A avidez dos lobisomens
Em O Capital, escrito no longínquo século XIX, Marx condenava assim o apetite do capitalismo pelo trabalho infantil: «no seu impulso desmedidamente cego, na sua avidez de lobisomem por sobretrabalho, o capital derruba as barreiras máximas do dia de trabalho, não só as morais mas também as puramente físicas. Ele usurpa o tempo para crescimento, desenvolvimento e saudável conservação do corpo. Rouba o tempo requerido para o consumo de ar livre e luz solar.» Dois séculos mais tarde, o trabalho infantil regressa ao país capitalista mais desenvolvido do mundo como uma doença crónica, e de nascença.
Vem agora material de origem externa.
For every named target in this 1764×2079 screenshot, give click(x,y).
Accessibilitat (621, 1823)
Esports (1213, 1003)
Segundo o Departamento do Trabalho da Casa Branca, em 2022 o número de crianças a trabalhar ilegalmente aumentou 37 por cento. Se olharmos para a última década, esse número ultrapassa os 140 por cento. No final de Fevereiro, o New York Times dava à estampa uma peça intitulada «Sozinhas e Exploradas, Crianças Migrantes em Trabalhos Brutais nos EUA», que denunciava a escala aterradora do crime contra as crianças: centenas de milhares delas, muitas com menos de 12 anos, sem família, a trabalhar como adultos até 14 horas por dia, impedidas de brincar, de aprender, de serem crianças, para engordarem as estatísticas do trabalho infantil e os lucros dos lobisomens que detêm os meios de produção.
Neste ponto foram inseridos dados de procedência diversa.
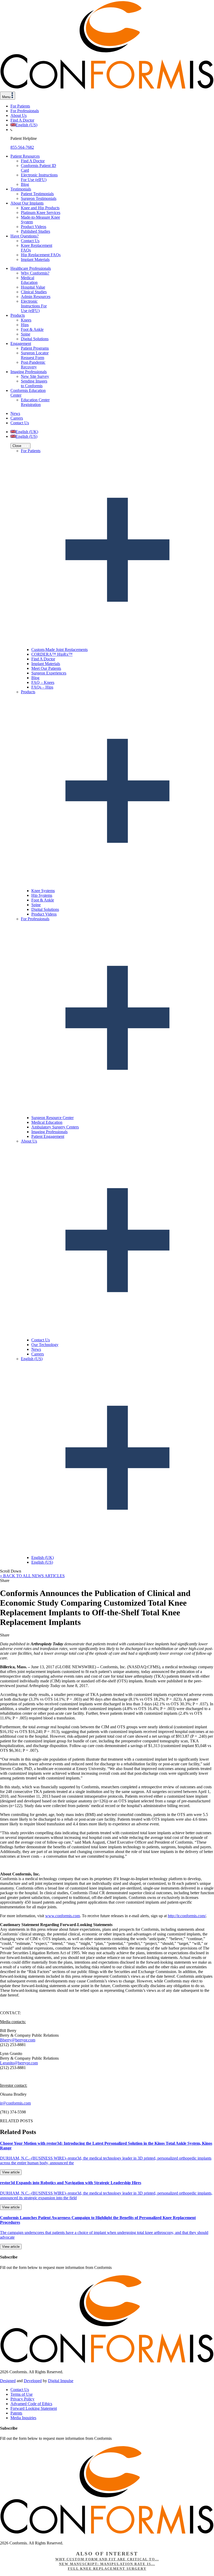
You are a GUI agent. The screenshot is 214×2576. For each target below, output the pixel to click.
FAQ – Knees (42, 682)
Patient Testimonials (37, 194)
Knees (26, 320)
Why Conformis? (35, 273)
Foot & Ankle (32, 329)
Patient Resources (25, 156)
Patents (16, 2413)
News (15, 413)
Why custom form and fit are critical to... (107, 2559)
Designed (8, 2380)
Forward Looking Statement (33, 2408)
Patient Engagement (47, 1136)
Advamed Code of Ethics (31, 2403)
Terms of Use (21, 2394)
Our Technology (44, 1344)
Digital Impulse (60, 2380)
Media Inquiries (23, 2418)
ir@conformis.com (15, 2103)
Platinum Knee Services (40, 212)
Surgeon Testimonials (38, 198)
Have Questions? (24, 236)
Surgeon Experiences (48, 673)
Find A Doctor (22, 120)
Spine (25, 334)
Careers (16, 418)
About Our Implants (27, 203)
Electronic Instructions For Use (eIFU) (39, 177)
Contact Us (30, 240)
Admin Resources (35, 296)
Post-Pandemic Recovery (33, 364)
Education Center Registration (35, 402)
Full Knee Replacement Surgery (107, 2569)
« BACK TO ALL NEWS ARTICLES (32, 1576)
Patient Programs (35, 348)
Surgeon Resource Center (52, 1117)
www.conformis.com (62, 1916)
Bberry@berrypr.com (17, 2040)
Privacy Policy (22, 2399)
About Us (18, 115)
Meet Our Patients (46, 668)
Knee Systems (43, 890)
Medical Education (29, 280)
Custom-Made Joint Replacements (59, 649)
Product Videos (33, 226)
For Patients (20, 106)
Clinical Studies (34, 292)
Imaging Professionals (28, 371)
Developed (33, 2380)
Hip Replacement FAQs (41, 255)
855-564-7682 (22, 147)
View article (11, 2172)
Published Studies (35, 231)
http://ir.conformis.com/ (187, 1916)
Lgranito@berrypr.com (19, 2063)
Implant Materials (35, 259)
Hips (25, 324)
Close (17, 446)
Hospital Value (33, 287)
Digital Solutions (35, 339)
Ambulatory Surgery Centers (55, 1127)
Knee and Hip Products (40, 208)
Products (17, 315)
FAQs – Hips (42, 687)
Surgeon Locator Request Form (35, 355)
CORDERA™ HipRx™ (52, 654)
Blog (25, 184)
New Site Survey (35, 376)
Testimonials (20, 189)
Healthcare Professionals (30, 268)
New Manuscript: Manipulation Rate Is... (107, 2564)
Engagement (20, 343)
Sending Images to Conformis (34, 383)
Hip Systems (41, 895)
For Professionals (24, 111)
De costa a costa, uma maré legislativa percorre os congressos estaduais dos EUA, eliminando as leis que protegiam as crianças do trabalho infantil. No Wisconsin substituiu-se «trabalho infantil» por «trabalho feito por menores»; em Nova Hampshire, permitiu-se que crianças de 14 anos sirvam bebidas alcoólicas e trabalhem até 35 horas por semana; no Senado do Iowa, no passado dia 1, foi aprovado na generalidade o projecto de lei 167 que permite que crianças a partir dos 14 anos possam desempenhar trabalhos perigosos, desde que como «aprendizes». Entre as indústrias abertas à aprendizagem das crianças do Iowa, encontram-se «matadouros, processamento de carne, minas, serras circulares, demolições» etc. Como se não bastasse, o SF167 «isenta os negócios de quaisquer responsabilidades judiciais caso o aprendiz adoeça, sofra um acidente ou morra devido à negligência do empregador». Defendendo o projecto de lei, Jason Schultz, do Partido Republicano, garantiu que a nova legislação «vai criar uma geração de líderes habilidosos».
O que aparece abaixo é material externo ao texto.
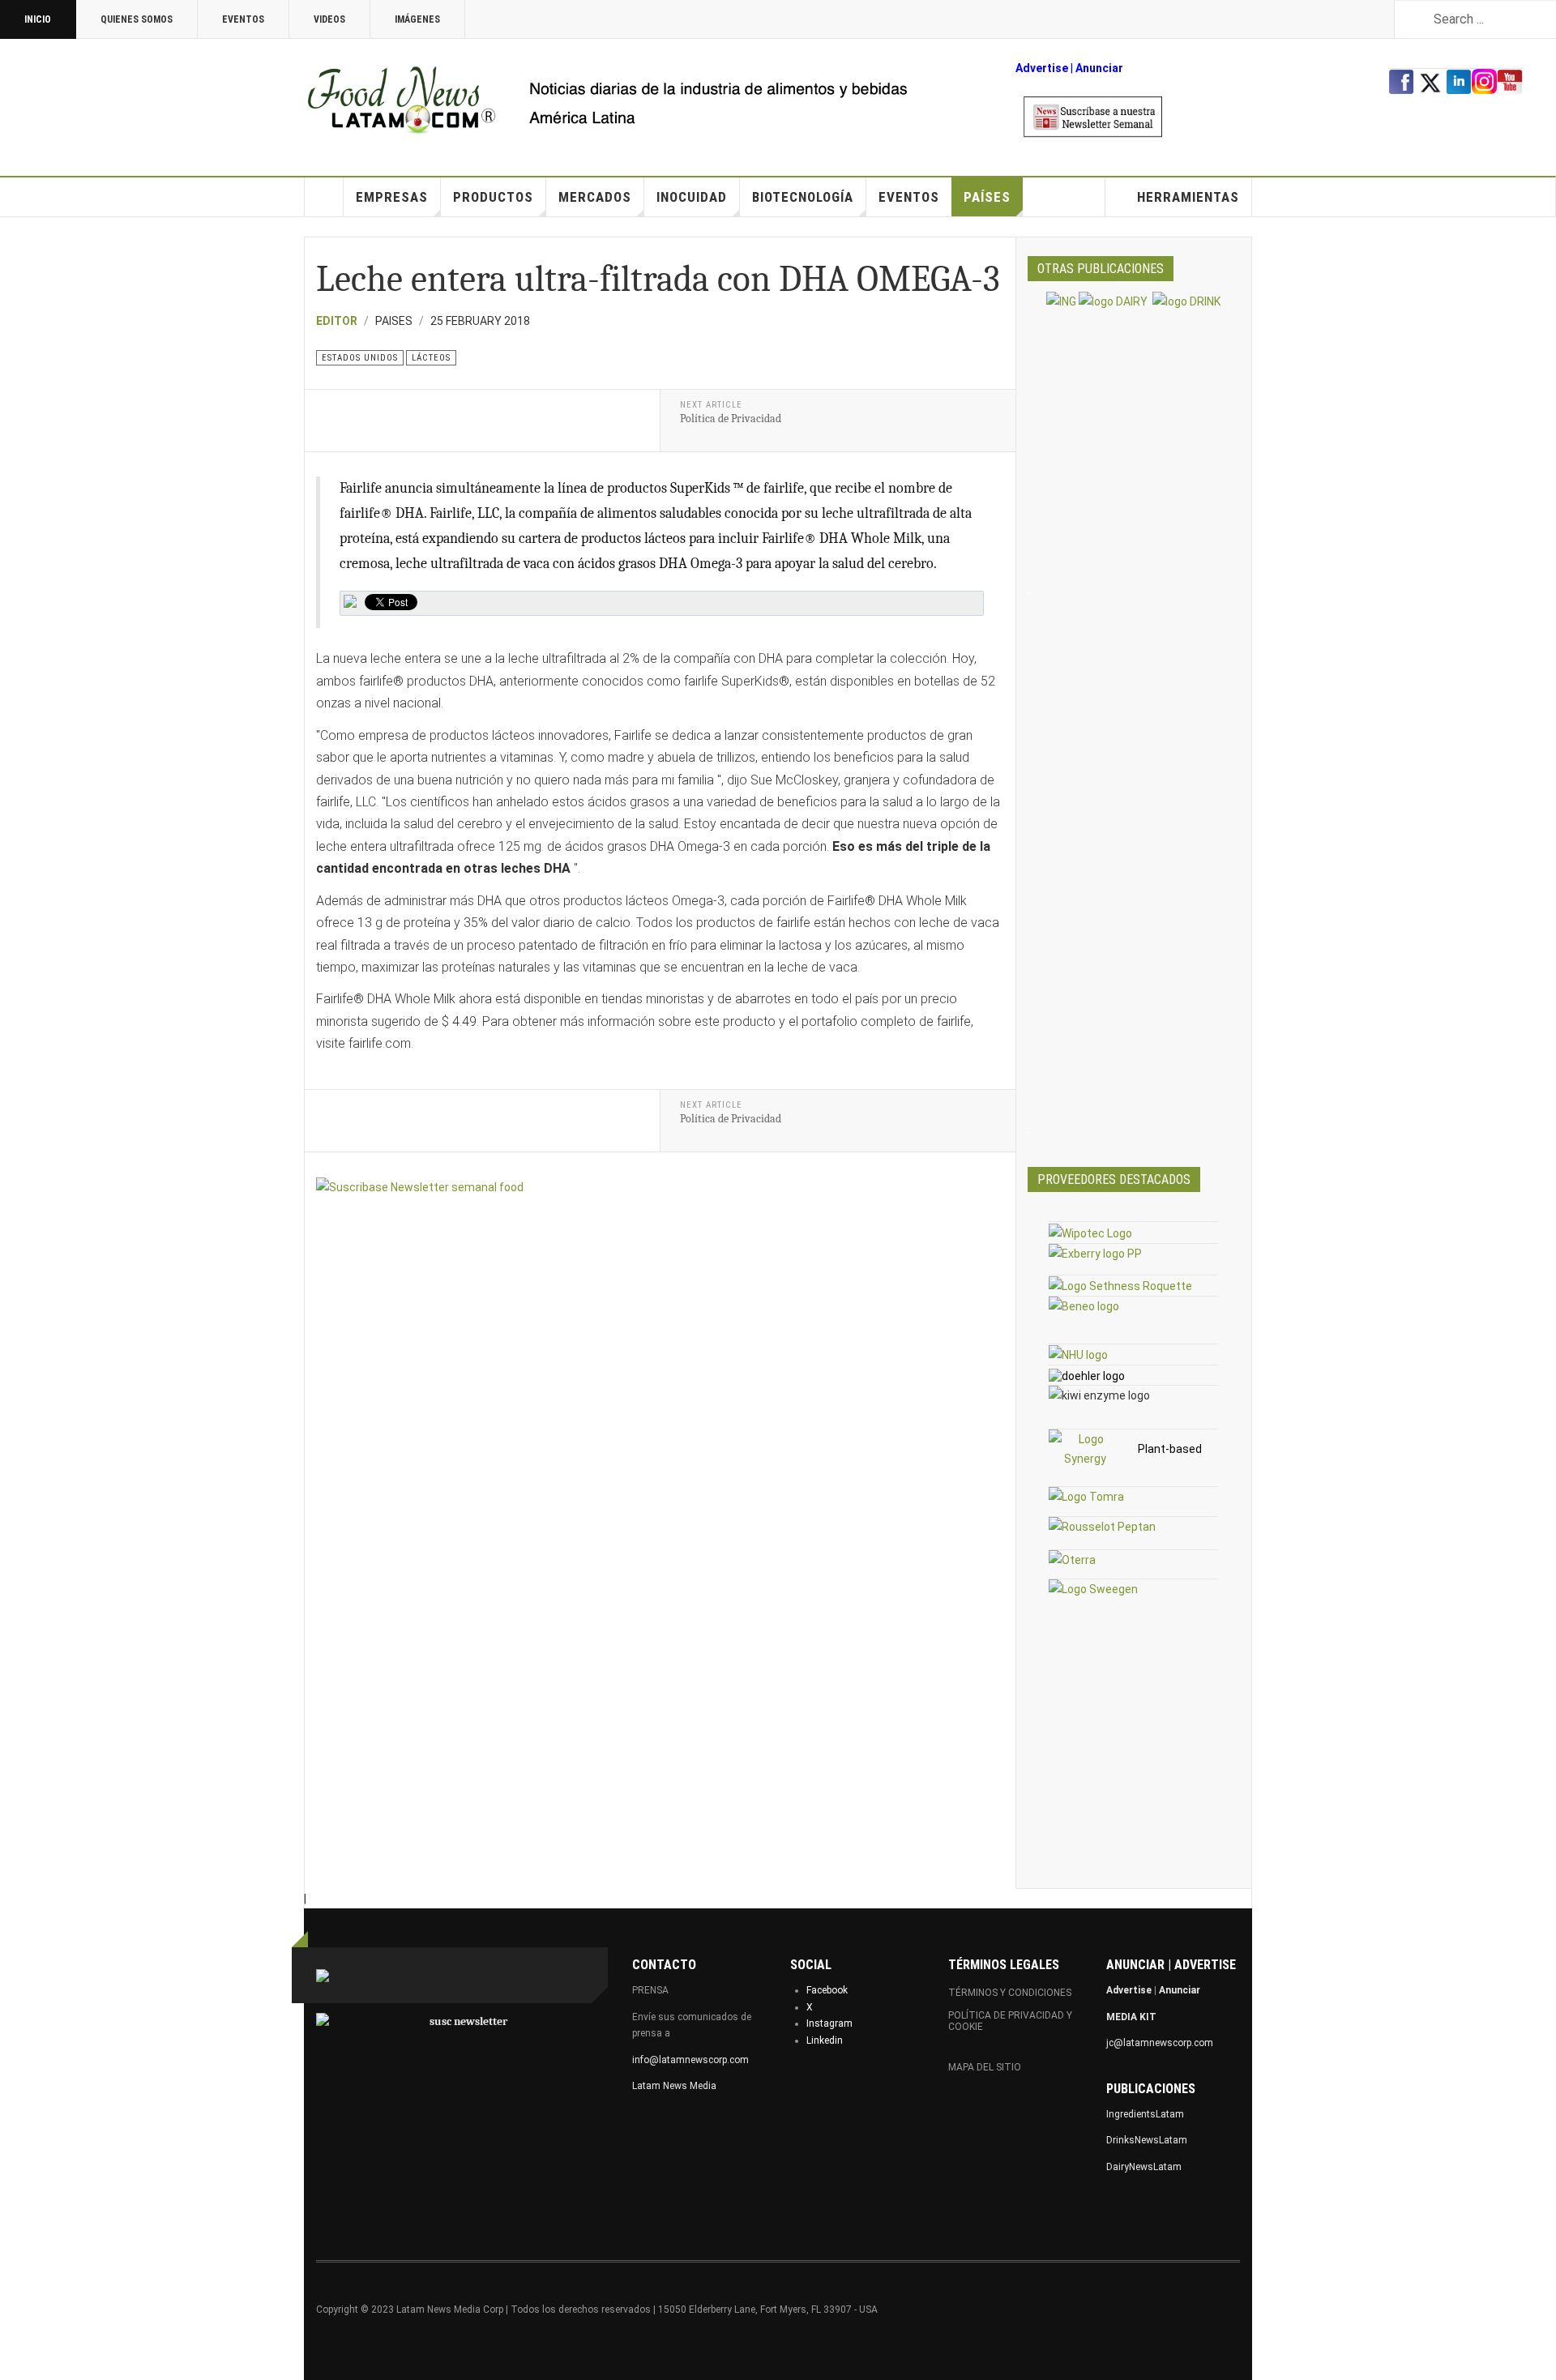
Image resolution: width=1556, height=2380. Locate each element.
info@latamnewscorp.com (690, 2060)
Da indústria automóvel à indústria alimentar, passando pela construção e pela hotelaria, o trabalho infantil deixou de ser excepção nos EUA. Já não é uma memória nem uma visão do «terceiro mundo. Já não se esconde. É omnipresente e torna-se legal. Na sua crónica semanal no Moville Record, Schulz sintetizava assim a causa do trabalho infantil: «se o futuro pertence às crianças não lhes podemos negar o direito de construí-lo no presente. Não nos podemos esquecer que este mundo é muito mais competitivo do que há 50 anos». Pois é, mas não mais do que há 200, diríamos nós, que sabemos que outro mundo tem mesmo de ser possível.